> [Supplied information]
Start of Block
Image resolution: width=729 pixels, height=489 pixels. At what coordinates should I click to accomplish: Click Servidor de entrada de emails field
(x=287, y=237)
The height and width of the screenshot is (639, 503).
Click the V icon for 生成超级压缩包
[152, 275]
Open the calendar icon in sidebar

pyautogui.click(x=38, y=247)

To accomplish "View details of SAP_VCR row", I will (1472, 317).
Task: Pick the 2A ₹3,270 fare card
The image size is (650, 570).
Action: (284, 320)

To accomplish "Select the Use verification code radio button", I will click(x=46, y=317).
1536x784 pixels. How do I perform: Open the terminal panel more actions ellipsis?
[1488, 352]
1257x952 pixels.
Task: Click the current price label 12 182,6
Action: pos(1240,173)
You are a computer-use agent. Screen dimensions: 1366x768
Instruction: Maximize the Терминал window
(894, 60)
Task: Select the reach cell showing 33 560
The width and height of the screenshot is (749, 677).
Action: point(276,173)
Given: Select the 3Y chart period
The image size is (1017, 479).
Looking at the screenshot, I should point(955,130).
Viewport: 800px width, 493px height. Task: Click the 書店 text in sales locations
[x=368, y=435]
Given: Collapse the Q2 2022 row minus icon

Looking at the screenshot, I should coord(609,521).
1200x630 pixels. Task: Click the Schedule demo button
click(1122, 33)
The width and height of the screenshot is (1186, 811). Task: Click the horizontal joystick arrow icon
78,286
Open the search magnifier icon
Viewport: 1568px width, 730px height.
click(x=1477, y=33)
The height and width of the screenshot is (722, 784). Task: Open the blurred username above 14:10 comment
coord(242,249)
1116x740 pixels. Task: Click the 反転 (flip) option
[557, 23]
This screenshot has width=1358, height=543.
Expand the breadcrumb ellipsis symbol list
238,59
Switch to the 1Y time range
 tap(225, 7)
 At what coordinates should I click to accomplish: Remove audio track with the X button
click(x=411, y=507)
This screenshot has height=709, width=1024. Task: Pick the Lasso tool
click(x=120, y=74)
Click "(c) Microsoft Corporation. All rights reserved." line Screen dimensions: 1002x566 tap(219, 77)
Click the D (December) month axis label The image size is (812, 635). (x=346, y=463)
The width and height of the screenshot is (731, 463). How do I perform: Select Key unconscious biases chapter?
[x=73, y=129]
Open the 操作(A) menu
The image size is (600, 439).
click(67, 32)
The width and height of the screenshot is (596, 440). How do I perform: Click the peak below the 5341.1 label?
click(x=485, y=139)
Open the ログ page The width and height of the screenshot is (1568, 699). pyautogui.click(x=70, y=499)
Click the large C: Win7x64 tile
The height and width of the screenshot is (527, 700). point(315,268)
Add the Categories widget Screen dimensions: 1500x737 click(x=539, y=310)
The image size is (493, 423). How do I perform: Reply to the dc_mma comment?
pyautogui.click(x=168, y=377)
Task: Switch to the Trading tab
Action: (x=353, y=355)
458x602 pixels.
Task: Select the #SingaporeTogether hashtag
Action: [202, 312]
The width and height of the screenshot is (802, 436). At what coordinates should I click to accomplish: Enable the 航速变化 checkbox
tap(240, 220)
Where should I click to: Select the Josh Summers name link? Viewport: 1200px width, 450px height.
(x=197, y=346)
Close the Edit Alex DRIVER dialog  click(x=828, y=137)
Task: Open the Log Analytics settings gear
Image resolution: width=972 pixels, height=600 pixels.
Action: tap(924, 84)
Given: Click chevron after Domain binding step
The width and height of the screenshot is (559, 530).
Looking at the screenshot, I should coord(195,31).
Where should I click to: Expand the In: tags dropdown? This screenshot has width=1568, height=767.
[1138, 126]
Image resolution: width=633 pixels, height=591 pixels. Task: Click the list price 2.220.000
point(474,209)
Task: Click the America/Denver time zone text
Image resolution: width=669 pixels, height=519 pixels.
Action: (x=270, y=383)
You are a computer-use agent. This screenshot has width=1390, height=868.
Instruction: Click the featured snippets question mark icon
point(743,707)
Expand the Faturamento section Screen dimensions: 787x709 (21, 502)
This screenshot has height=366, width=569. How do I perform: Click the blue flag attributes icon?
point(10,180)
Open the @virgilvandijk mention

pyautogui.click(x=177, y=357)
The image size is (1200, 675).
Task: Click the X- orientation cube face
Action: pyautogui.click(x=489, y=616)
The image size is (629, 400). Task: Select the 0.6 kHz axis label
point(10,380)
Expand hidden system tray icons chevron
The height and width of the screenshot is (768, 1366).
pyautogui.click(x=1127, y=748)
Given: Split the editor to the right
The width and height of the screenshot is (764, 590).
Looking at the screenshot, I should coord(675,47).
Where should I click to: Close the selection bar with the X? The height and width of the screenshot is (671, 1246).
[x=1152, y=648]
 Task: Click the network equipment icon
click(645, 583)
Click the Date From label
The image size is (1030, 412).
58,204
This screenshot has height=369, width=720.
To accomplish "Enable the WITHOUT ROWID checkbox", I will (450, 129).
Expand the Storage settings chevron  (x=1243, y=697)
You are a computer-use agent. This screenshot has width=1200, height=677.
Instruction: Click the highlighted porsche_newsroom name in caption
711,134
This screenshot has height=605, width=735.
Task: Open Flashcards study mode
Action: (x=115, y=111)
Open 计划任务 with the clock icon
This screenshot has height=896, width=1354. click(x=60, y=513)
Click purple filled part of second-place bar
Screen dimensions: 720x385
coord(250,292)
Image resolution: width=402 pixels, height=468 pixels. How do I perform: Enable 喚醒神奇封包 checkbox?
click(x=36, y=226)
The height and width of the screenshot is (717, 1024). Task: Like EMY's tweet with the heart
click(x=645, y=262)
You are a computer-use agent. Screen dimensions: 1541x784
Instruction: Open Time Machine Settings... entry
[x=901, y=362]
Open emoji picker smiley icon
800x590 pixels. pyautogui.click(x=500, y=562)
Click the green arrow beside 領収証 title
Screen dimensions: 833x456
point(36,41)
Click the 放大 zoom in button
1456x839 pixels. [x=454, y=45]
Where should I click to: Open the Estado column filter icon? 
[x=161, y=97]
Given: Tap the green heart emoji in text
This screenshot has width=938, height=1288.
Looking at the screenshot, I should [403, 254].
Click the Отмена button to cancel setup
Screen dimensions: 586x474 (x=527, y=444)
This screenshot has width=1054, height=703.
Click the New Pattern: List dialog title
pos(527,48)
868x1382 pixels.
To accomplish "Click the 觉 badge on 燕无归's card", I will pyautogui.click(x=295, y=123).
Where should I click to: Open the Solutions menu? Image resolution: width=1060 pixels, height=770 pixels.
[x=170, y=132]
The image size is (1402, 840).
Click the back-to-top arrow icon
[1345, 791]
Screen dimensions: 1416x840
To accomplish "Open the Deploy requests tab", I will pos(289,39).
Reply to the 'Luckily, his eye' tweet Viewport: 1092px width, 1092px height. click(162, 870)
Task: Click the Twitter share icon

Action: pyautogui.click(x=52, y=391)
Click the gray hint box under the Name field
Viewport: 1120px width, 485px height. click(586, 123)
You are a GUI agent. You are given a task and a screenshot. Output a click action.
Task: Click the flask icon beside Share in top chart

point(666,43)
End of Block
> [Problem details] Retype the portion of the data above that starts on the line with "This screenshot has width=1358, height=543." and finishes on the line with "Open the 操作(A) menu", including both of those lines.

> [Response area]
This screenshot has width=1358, height=543.
Expand the breadcrumb ellipsis symbol list
238,59
Switch to the 1Y time range
 tap(225, 7)
 At what coordinates should I click to accomplish: Remove audio track with the X button
click(x=411, y=507)
This screenshot has height=709, width=1024. Task: Pick the Lasso tool
click(x=120, y=74)
Click "(c) Microsoft Corporation. All rights reserved." line Screen dimensions: 1002x566 tap(219, 77)
Click the D (December) month axis label The image size is (812, 635). (x=346, y=463)
The width and height of the screenshot is (731, 463). How do I perform: Select Key unconscious biases chapter?
[x=73, y=129]
Open the 操作(A) menu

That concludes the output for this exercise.